Joaquim Agostinho, "O Maior", morreu há 35 anos. Mas continuará a viver entre nós como um dos maiores símbolos de sempre do Sporting Clube de Portugal.
À conversa com Carlos Miranda (notável noção do "tempo" certo deste jornalista, que nos envolvia na narrativa como se estivessemos dentro da corrida):
- Aquilo vinha tudo a passo de caracol...
- E o Agostinho resolveu fugir?
- Não, senhor. Nunca me passou tal coisa pela cabeça. Eu vinha muito bem dentro do pelotão, vinha sossegado. Queria sossego, estava tudo dito...
- Mas, afinal...
- Ainda havia outro motivo para que não pensasse em fugir... Dentro daqueles primeiros quilómetros da etapa. tinham-se registado várias tentativas, vários ataques, haviam fulanos que queriam sair. Pois logo que isso acontecia, os belgas da equipa de Eddy Merckx [5 vezes vencedor do Tour] iam buscá-los. Pensei cá para comigo: isto hoje está mau. Ninguém tem ordem para fugir.
- Mas acabaram por sair...
- Claro, houve uma altura em que o grupo atacou. Como aconteceu estar bem colocado, fui com eles.
- Era o princípio...
- A fuga, no entanto, estava condenada a não dar nada. Porque andámos uns seis ou sete quilómetros com o pelotão sempre à vista. Sabe como são estas coisas... Quando um fulano não consegue, logo de entrada, distanciar-se, quando o pelotão se conserva sempre à vista, não há nada a fazer...
- Nesse caso...
- Os sujeitos que iam comigo resolveram abrandar e esperar pelo pelotão. Mas houve uma coincidência...
- Qual foi?
- Isso aconteceu precisamente na altura em que era a minha vez de ir para a frente marcar o passo... E eu impus um andamento forte, bastante forte. Nessa altura, não sei o que sucedeu...
- ...
- Das duas uma: ou os outros fulanos não aguentaram o andamento que eu impus ou o pelotão estava a menos de trezentos metros e eles resolveram não prosseguir no esforço...
- Fosse como fosse...
- Fosse como fosse, quando olhei para trás, estava sózinho. Então, ainda carreguei mais nos pedais. Dei tudo o que podia, mas a verdade é que o pelotão continuava à distância. Tive a sorte, então, de apanhar umas curvas. Empreguei-me a fundo, no sentido de me distanciar do pelotão. A coisa correu-me bem. Porque, cinco quilómetros depois, eu já tinha cerca de dois minutos de avanço.
- Surgia a perspectiva de ganhar a etapa...
- Bem, nessa altura pensei que a coisa podia suceder.
- Tinha conhecimento de que tinham saído mais dois ciclistas atrás de si?

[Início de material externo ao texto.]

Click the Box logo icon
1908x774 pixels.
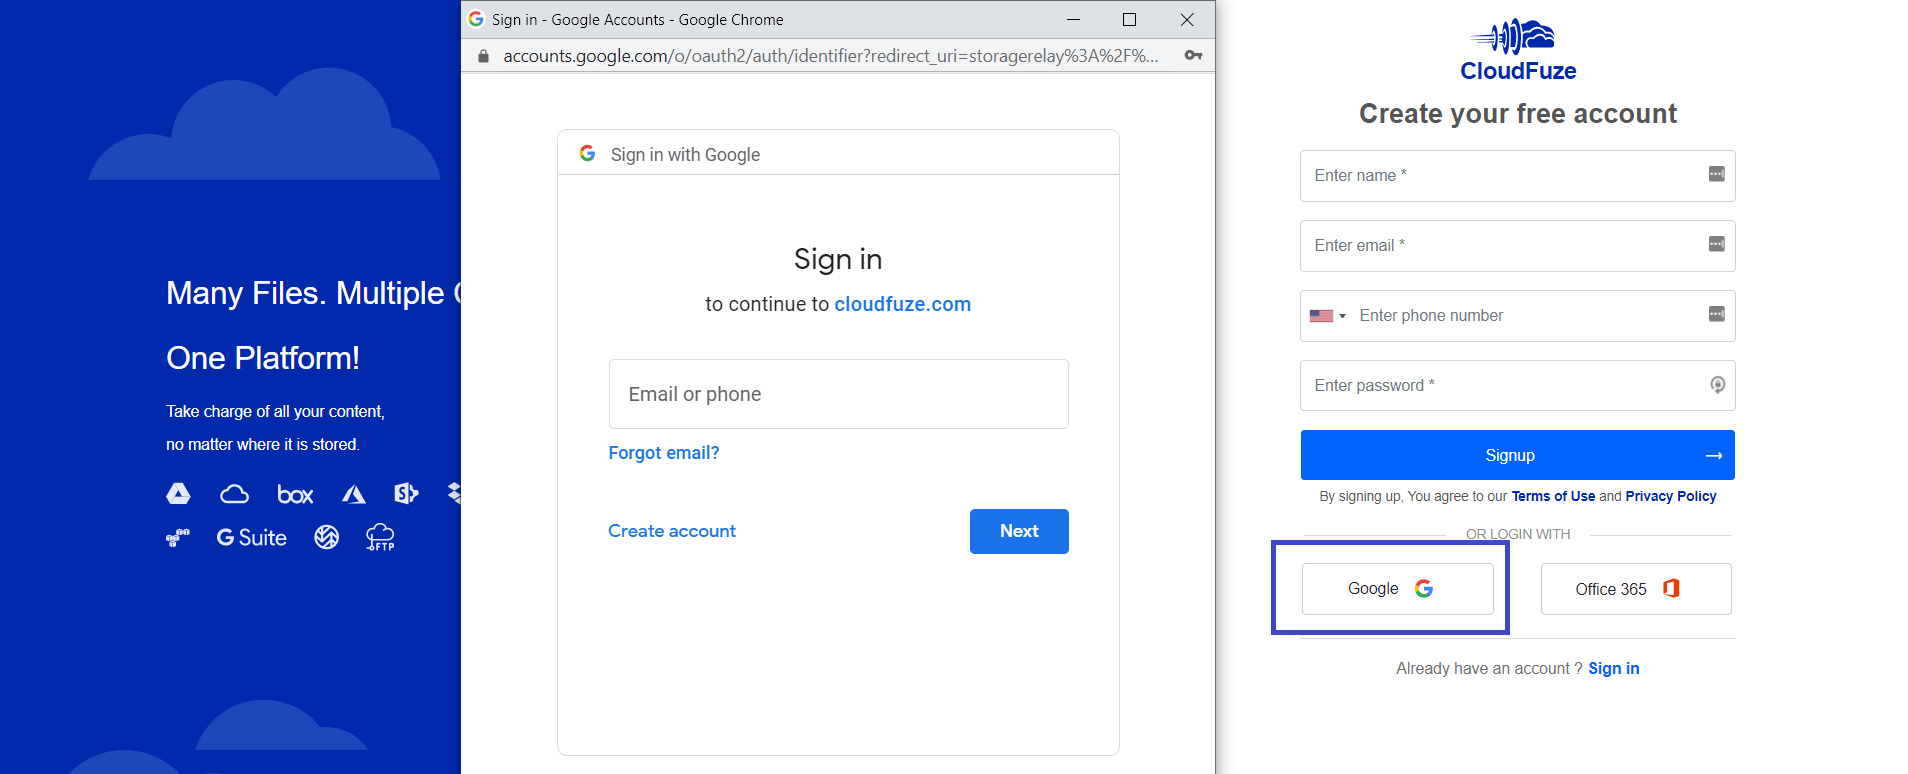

- Pois sabia. Mas ia calmo, sabe?
- Porquê?
- Ora, porque aquele desejo de ganhar uma etapa já tinha passado. Quando foi em Mulhouse é que sofri que me fartei com a ideia que me podiam apanhar. Agora as coisas eram diferentes: eu só tinha que dar tudo o que podia, andar para a frente. Se visse que eles vinham em cima de mim, que estavam quase a apanhar-me, aguentava e esperava por eles.
- Esta vitória acabou por ser mais fácil do que a primeira...
- Claro. Não tive, como da outra vez, aquela perseguição movida pelo Merckx e pelo Gimondi [campeão italiano, ganhou as 3 voltas mais importantes], mas isso não quer dizer que não tenha tido dificuldades...
- A principal...
- O vento. Um fulano andar sózinho, açoitado pelo vento, é qualquer coisa de deixar um homem bem atrapalhado. Foi o diabo... [Nos derradeiros quilómetros, Agostinho ainda conseguiria aumentar o seu avanço, demonstrando ser um corredor com muita força.]
E assim, naquele seu jeito de quem não quer a coisa, Agostinho lá ganhou mais uma etapa de uma das maiores competições desportivas do Universo. Na sua estreia!